Hydrodynamic characterization and performance of an autonomous benthic chamber for use in coastal systems

Abstract

A benthic chamber (covering 5030 cm2 of seafloor) with real‐time control of sampling and sensor data transmission has been developed for studying benthic fluxes in coastal sediments. Enclosed water is stirred by three submersible centrifugal pumps, which are connected to power circuits that regulate their input voltage, and thus, the current velocity inside the chamber. The complete mixing of the incubated water is achieved within 4 min. The 3‐D velocity field and the distribution of the diffusive boundary layer (DBL) inside the chamber were characterized at different pump rates in a laboratory tank with a bottom layer of sediment or a false bottom supporting alabaster dissolution plates.
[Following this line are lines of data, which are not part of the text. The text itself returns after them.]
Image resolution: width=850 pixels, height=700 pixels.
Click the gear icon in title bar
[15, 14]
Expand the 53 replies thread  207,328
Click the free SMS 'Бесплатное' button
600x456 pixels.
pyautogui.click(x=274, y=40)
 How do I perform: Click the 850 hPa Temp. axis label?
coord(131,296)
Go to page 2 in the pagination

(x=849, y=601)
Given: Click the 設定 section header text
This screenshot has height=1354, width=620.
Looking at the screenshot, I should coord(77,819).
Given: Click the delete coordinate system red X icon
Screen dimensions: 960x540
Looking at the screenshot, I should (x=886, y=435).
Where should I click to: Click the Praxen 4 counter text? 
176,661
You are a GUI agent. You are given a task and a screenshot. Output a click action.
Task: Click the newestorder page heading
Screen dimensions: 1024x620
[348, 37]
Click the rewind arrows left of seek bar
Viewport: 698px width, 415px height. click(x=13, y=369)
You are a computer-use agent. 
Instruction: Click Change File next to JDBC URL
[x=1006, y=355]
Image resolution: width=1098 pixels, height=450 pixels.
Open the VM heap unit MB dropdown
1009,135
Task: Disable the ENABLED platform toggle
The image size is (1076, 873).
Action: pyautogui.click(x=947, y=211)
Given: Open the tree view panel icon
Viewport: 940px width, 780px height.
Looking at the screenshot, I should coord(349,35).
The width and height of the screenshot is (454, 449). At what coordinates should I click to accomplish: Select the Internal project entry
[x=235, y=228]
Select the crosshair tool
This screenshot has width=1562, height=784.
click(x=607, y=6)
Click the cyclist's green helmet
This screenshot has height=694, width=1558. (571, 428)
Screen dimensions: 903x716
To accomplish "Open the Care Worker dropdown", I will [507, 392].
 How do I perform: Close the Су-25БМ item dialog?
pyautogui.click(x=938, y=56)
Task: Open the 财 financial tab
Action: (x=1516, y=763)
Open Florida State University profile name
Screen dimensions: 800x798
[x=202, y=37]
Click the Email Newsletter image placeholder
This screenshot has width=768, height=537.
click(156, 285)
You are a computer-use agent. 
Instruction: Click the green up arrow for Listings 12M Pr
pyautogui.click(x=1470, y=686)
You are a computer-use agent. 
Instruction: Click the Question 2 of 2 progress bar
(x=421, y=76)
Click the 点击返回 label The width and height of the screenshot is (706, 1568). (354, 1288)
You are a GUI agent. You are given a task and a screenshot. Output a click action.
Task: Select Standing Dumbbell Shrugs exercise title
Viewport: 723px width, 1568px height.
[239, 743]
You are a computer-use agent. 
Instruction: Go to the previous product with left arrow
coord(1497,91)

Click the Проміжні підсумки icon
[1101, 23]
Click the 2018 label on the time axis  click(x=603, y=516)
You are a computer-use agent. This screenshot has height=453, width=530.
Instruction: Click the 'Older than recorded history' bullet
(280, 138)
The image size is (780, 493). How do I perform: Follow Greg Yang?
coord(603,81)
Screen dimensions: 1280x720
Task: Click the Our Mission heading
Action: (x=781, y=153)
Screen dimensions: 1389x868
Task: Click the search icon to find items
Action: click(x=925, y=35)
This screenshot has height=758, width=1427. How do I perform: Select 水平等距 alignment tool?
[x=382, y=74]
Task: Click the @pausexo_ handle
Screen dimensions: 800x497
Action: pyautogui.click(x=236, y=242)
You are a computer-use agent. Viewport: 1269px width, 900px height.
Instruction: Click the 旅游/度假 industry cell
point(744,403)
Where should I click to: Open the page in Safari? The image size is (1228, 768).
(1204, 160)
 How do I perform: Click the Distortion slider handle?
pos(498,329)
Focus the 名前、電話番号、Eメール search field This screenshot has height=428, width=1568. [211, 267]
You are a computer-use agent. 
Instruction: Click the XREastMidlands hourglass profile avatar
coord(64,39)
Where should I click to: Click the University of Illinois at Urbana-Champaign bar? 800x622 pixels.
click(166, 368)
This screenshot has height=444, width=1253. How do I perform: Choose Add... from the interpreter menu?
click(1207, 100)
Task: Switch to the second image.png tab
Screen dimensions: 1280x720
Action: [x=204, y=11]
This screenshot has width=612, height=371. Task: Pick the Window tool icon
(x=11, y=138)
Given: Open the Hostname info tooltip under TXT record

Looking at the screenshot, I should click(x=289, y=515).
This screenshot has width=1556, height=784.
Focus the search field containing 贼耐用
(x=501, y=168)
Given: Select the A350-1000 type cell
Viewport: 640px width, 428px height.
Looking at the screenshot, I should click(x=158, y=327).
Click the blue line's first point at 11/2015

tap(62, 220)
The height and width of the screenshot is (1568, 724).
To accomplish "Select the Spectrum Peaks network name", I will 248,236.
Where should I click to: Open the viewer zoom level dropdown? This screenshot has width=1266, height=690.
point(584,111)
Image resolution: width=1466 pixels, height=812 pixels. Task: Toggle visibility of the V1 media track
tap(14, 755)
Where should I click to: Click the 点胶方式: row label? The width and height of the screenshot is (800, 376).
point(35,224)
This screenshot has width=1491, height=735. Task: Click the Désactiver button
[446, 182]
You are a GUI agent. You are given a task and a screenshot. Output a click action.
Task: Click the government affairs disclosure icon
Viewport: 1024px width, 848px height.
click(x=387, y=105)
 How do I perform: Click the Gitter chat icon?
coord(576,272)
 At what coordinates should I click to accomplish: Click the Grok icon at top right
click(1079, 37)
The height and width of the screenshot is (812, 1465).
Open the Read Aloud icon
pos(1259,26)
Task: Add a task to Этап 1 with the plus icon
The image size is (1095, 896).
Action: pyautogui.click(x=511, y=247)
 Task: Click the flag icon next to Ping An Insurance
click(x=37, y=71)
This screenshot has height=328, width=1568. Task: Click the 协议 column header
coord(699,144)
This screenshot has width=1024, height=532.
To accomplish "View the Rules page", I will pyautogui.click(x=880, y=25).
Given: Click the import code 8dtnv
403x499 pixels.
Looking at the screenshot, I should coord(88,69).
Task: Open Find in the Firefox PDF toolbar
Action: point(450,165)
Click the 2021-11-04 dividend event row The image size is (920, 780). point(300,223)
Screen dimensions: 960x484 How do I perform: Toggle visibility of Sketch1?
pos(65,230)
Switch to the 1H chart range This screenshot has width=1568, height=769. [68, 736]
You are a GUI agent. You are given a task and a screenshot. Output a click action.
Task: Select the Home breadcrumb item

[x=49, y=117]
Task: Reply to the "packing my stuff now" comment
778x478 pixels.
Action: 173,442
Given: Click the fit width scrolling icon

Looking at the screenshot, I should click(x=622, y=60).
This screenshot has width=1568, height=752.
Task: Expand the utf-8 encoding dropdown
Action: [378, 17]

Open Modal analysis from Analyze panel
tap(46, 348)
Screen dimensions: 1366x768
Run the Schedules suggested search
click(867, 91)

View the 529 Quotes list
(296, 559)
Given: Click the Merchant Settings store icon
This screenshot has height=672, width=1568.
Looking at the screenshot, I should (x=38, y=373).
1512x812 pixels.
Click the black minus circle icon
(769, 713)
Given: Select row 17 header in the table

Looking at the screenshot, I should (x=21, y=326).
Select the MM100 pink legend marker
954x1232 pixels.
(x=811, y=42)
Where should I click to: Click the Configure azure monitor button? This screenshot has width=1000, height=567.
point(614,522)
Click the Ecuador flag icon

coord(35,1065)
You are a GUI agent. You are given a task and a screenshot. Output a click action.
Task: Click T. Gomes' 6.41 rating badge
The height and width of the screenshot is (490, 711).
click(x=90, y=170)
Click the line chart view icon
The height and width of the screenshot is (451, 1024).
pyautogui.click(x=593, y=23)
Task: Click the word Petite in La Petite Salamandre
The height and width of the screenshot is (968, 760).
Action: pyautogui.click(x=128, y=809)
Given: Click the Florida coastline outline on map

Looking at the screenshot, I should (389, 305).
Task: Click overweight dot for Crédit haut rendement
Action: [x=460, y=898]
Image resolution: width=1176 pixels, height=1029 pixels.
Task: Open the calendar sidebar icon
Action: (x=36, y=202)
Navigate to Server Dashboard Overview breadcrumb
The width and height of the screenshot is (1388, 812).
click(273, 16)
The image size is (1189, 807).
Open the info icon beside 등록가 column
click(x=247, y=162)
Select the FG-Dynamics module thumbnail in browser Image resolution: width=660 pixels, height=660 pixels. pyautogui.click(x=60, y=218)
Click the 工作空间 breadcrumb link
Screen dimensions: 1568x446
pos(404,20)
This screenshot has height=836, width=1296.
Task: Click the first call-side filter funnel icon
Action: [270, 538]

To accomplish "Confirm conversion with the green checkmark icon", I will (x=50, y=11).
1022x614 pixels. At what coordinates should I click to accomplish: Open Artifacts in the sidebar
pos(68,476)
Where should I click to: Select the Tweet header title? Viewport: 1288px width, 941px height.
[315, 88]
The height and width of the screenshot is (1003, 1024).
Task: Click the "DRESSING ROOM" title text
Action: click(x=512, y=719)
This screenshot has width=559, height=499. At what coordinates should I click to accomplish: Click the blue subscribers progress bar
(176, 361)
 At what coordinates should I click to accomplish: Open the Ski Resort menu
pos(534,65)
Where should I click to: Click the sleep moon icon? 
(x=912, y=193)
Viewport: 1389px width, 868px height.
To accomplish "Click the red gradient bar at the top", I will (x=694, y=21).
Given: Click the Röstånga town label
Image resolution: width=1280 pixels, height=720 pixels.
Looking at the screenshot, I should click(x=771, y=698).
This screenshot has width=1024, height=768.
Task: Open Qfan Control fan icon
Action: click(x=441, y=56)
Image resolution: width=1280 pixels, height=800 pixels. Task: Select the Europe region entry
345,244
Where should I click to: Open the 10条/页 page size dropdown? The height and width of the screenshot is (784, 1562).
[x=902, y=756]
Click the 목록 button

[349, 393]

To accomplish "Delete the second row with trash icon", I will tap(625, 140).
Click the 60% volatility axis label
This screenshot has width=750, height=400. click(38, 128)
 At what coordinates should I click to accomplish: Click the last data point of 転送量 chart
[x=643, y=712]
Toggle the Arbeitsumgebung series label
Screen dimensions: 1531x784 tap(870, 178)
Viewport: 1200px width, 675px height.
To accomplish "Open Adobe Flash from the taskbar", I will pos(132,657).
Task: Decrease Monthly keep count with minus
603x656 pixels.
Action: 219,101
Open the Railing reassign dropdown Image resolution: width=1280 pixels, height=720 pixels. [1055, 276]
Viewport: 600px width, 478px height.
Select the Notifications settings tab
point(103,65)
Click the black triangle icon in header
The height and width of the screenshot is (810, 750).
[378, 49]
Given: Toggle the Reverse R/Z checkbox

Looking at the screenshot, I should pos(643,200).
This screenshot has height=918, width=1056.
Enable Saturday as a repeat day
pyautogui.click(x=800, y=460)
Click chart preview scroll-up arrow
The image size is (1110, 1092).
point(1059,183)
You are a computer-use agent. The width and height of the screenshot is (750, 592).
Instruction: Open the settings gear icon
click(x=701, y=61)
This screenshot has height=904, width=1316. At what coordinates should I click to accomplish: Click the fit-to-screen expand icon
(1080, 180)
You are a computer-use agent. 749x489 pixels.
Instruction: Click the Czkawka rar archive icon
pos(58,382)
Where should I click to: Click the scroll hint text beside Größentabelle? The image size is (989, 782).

Two different outlet devices from the pumps were tested. For the one finally selected, averaged tangential velocities at 5 cm above the bottom ranged from 2.0 cm s−1 to 4.8 cm s−1, depending on the voltage applied to the pumps, providing averaged DBL thicknesses that ranged from 125 µm to 279 µm. Average tangential velocity and average DBL thickness were found to correlate according to: VH = 615 × [DBL]−1.02 (R2 = 0.97). Successful field chamber measurements were performed in two shallow coastal systems: Ría de Vigo (NW Spain) and Bay of Cádiz (SW Spain).